··· MATERIAL PROVIDED ···

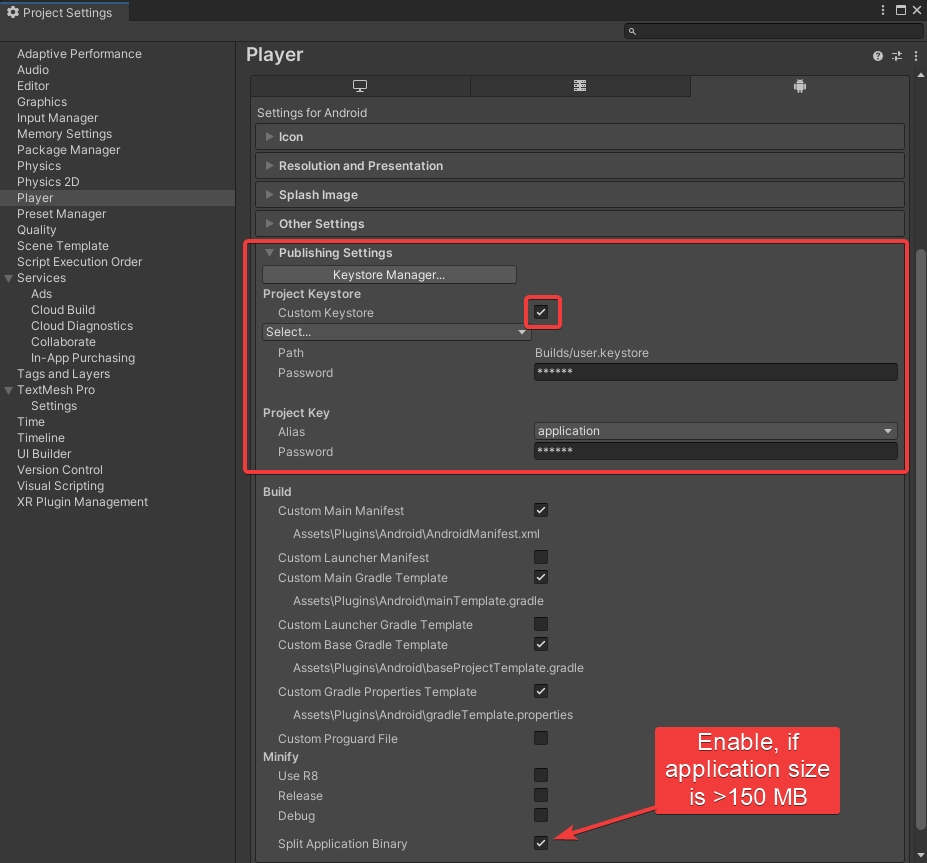
Task: Click the gear icon on Project Settings tab
Action: [x=13, y=12]
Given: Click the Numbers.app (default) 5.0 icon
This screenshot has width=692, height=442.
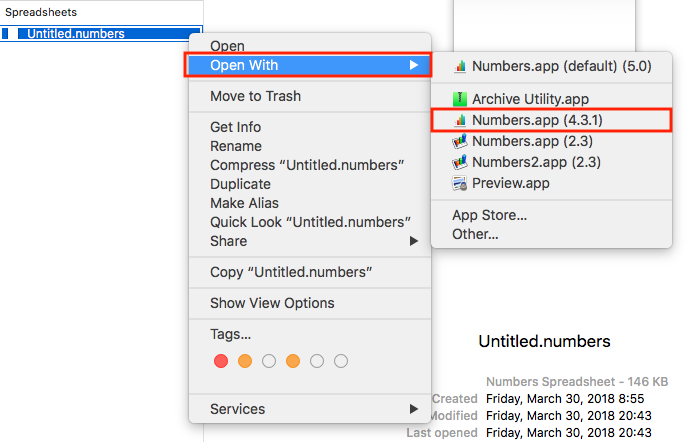Looking at the screenshot, I should [460, 67].
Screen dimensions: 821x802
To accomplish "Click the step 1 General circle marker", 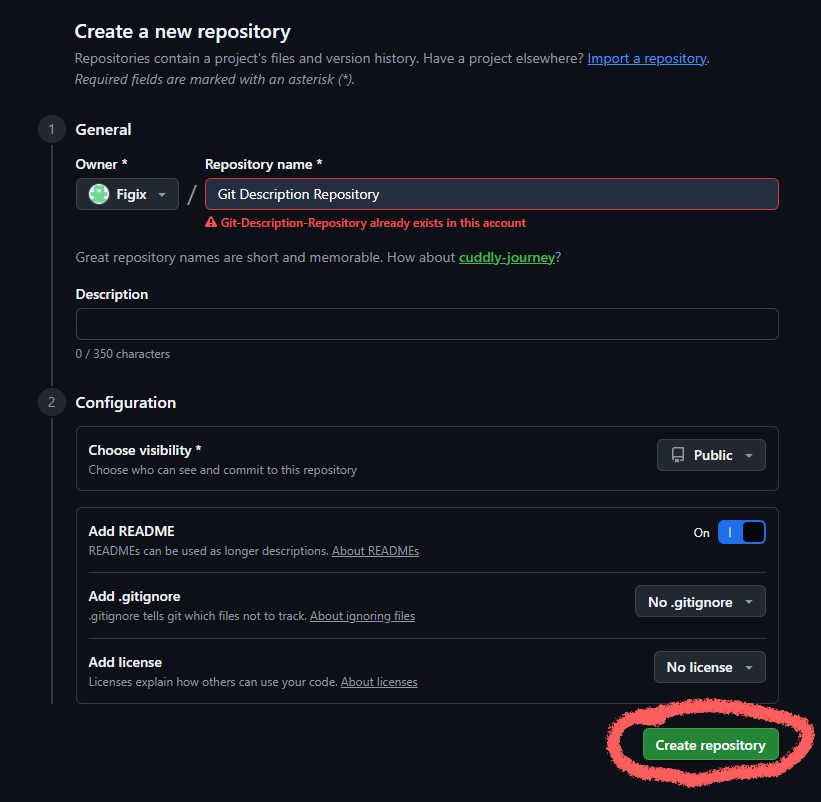I will click(x=50, y=129).
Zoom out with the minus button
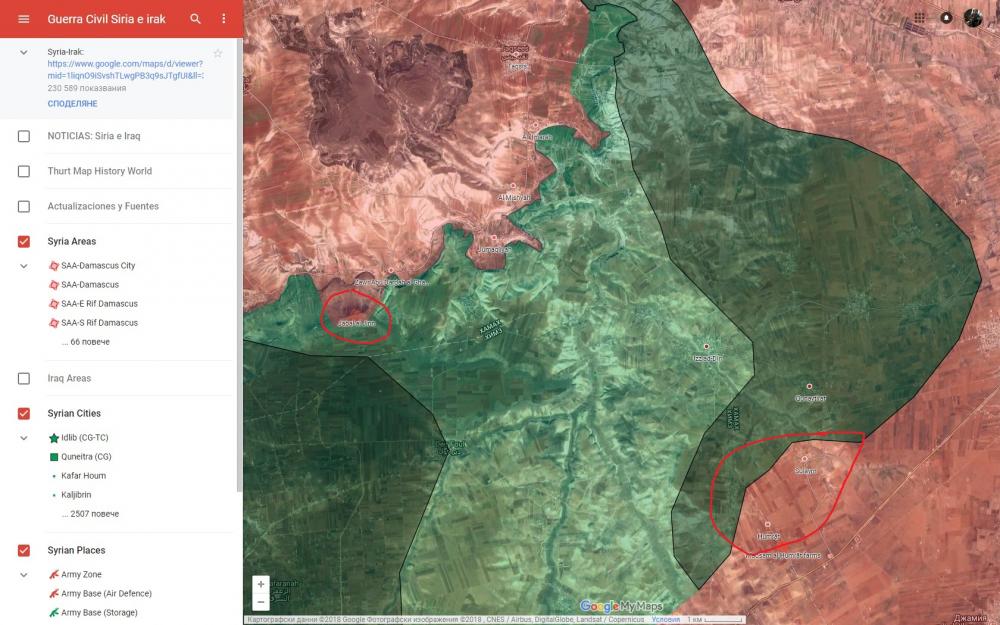 pos(261,602)
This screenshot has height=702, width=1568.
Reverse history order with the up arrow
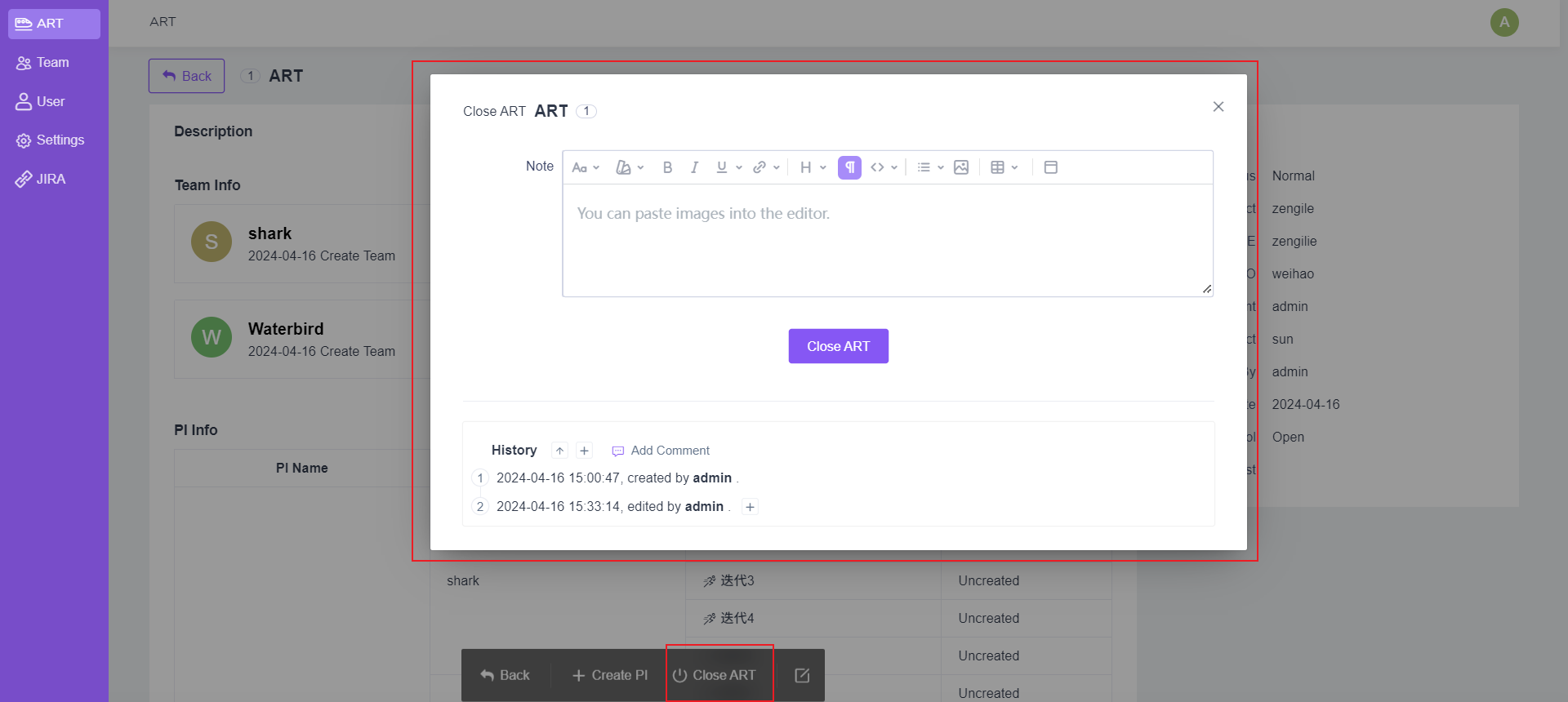[559, 451]
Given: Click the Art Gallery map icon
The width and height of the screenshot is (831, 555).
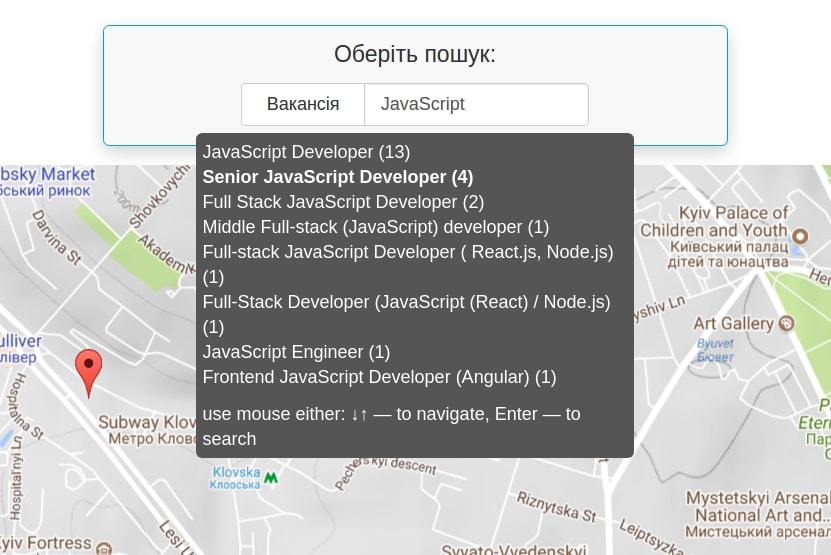Looking at the screenshot, I should tap(787, 323).
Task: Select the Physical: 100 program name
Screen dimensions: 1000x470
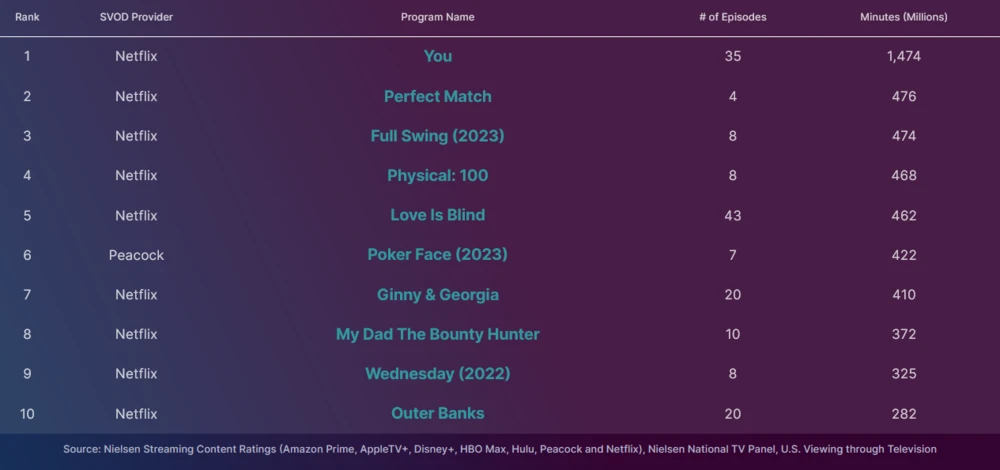Action: pos(437,175)
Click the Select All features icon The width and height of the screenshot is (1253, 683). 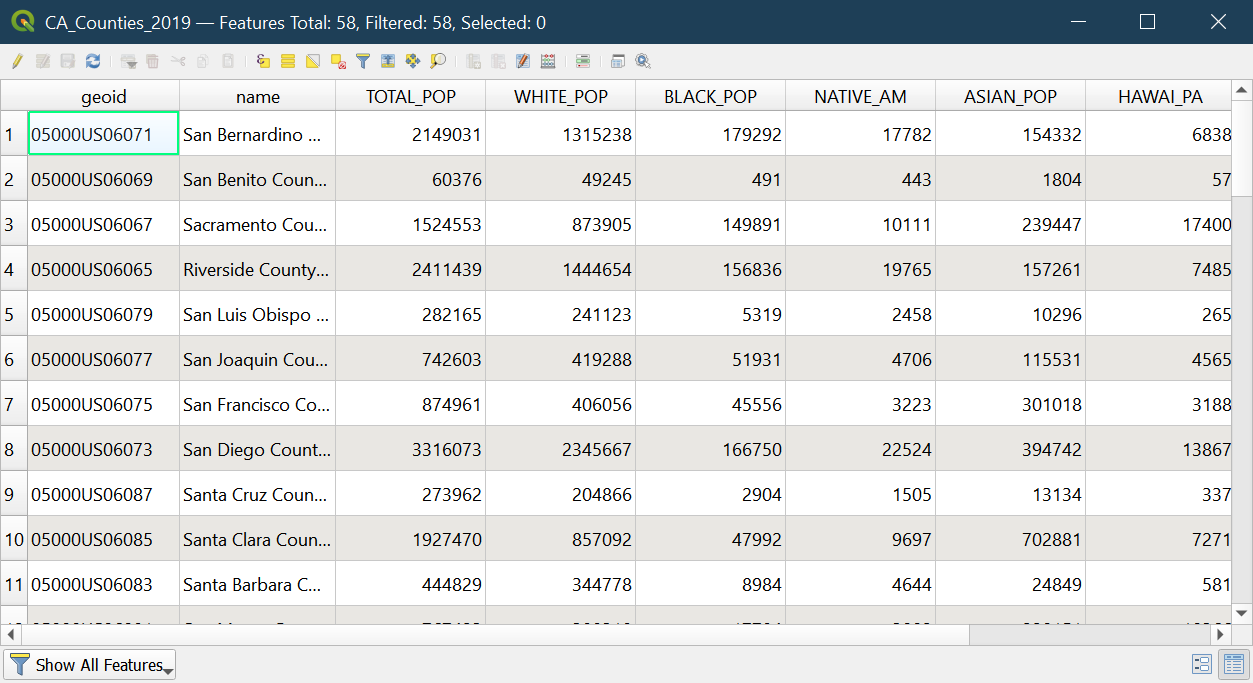click(288, 61)
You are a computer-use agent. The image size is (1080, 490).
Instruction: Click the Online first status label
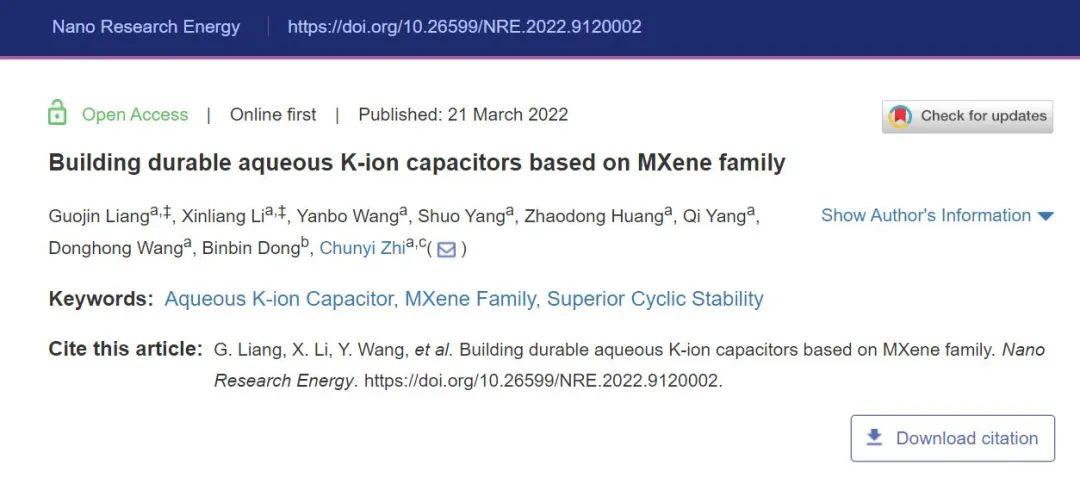pyautogui.click(x=273, y=114)
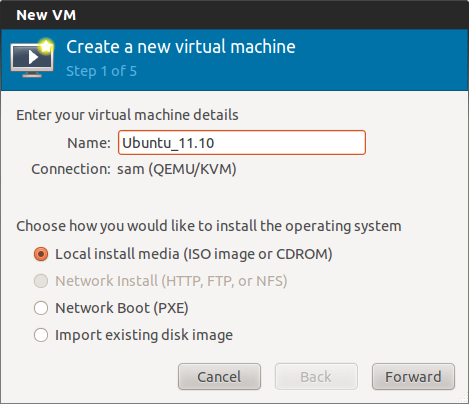This screenshot has height=404, width=469.
Task: Click the 'Create a new virtual machine' heading
Action: (181, 47)
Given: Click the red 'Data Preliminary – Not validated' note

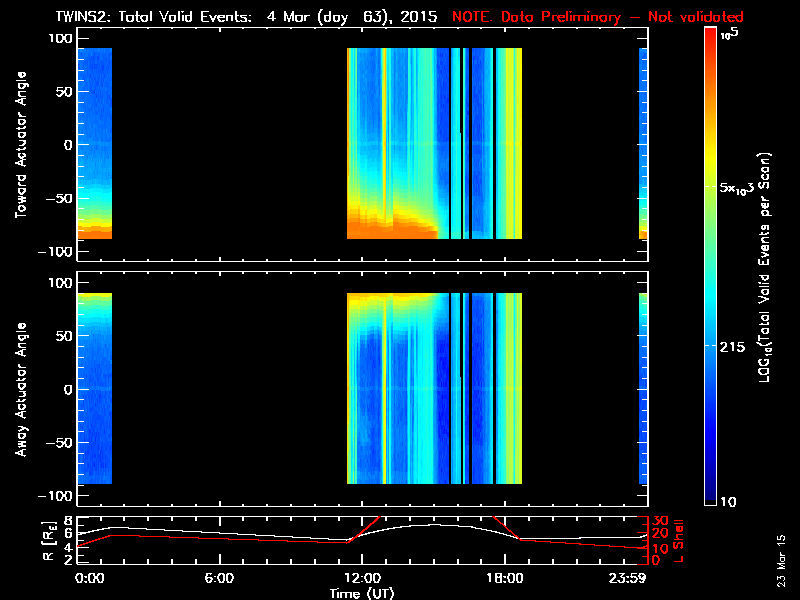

···

= PROBLEM DETAILS =
Identify the lines of the entries containing the string "Given". Copy each such line.

= OUTPUT BELOW =
Given: Click the Numbers.app (default) 5.0 icon
Given: Click the Art Gallery map icon
Given: Click the red 'Data Preliminary – Not validated' note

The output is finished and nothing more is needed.